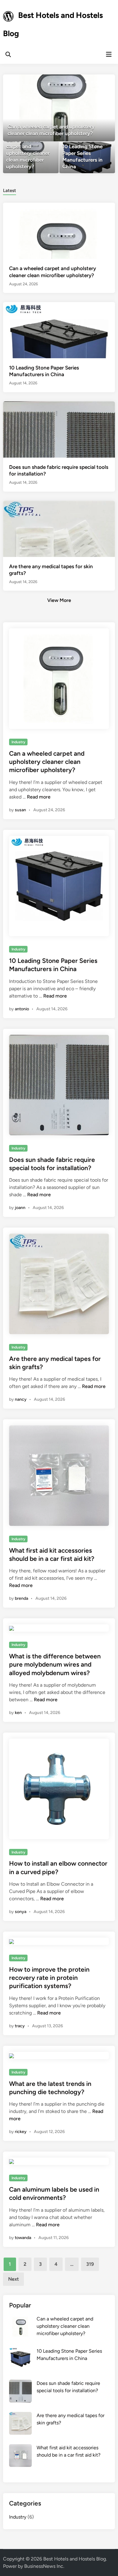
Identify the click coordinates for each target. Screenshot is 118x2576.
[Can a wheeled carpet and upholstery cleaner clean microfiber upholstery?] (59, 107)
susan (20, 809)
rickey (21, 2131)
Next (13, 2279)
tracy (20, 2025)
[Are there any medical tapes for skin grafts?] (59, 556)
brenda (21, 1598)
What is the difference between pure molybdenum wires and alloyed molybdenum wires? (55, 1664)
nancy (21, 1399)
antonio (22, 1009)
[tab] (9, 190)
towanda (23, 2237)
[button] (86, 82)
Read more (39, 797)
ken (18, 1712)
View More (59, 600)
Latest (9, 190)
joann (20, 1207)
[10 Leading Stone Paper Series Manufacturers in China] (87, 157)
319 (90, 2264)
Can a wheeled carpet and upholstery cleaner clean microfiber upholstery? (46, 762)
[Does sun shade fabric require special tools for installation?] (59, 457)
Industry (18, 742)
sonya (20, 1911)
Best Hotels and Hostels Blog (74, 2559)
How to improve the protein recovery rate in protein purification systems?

------------------------------

Exercise: From the data above, output only the lines between the line containing "tracy (20, 2025)" and the line containing "[button] (86, 82)", inclusive, exactly as written.

Answer box:
tracy (20, 2025)
[Are there any medical tapes for skin grafts?] (59, 556)
brenda (21, 1598)
What is the difference between pure molybdenum wires and alloyed molybdenum wires? (55, 1664)
nancy (21, 1399)
antonio (22, 1009)
[tab] (9, 190)
towanda (23, 2237)
[button] (86, 82)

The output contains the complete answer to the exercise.